We recorded patient demographics, comorbidity score, smoking, and torso-mass index (BMI). We also measured aspects of wellness care utilization, including co-prescription of sedative-hypnotics, emergency room (ER) visits, other dispensary visits, and hospitalizations for the 1 year surrounding the index engagement (6 months earlier and 6 months after).

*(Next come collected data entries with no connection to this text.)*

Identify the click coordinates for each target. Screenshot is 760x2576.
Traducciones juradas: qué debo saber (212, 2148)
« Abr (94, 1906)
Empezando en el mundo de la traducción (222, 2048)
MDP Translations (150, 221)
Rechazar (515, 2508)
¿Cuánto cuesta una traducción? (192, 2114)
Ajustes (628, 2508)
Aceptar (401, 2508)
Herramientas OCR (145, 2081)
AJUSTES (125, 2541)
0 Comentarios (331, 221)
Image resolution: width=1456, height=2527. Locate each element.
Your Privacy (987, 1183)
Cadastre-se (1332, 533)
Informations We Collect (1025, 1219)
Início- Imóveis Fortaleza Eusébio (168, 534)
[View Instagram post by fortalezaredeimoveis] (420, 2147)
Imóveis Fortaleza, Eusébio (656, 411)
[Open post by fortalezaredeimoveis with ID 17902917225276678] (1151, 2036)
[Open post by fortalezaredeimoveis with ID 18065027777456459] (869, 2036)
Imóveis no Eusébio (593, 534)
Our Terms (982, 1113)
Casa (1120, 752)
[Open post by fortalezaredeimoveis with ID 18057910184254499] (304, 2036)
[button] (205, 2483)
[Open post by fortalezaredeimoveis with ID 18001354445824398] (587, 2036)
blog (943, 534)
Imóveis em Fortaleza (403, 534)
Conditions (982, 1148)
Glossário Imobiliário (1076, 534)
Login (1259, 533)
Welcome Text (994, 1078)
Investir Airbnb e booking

Sedative-hypnotic drugs were those identified using the Medi-Span Generic Product Identifier (GPI)17 or the American Hospital Formulary Service (AHFS) Drug Data compendium.18 These included benzodiazepines, barbiturates, so-called "z-drugs" (zolpidem, eszopiclone, zaleplon), carisoprodol, and less frequently prescribed drugs (diphenhydramine, chloral hydrate, meprobamate, and others).

Comorbidity was measured using the RxRisk score, a pharmacy-based model designed to predict future health care costs based on patient age, sex, Medicare or Medicaid insurance coverage, and use of drugs closely linked to specific chronic weather condition (e.grand., biguanides, insulins, sulfonylureas for diabetes).19,20 A score is calculated from a regression model that weights each diagnosis co-ordinate to its ability to predict future costs. To calculate scores, we used records for the one-year menses prior to the alphabetize visit. RxRisk was adult in a managed care arrangement with electronic records very like to KPNW. For adults, the RxRisk calculation excludes analgesics, because they are prescribed with as well much discretion to be appropriate for a payment adjustment model.19 In addition, nosotros considered number of hospitalizations in the by year as a crude marker of illness burden.

Analysis

Because we hypothesized that certain lifestyle and mental health conditions would increase as duration of opioid utilise increased, we used the Cochrane-Armitage test for trend to compare proportions of patient characteristics, diagnoses, health care utilization, and prescription patterns across ordered categories of opioid employ. This approach tests for an increasing or decreasing trend in patient characteristics and outcomes beyond ordered groups, as opposed to testing for whatsoever differences in proportions.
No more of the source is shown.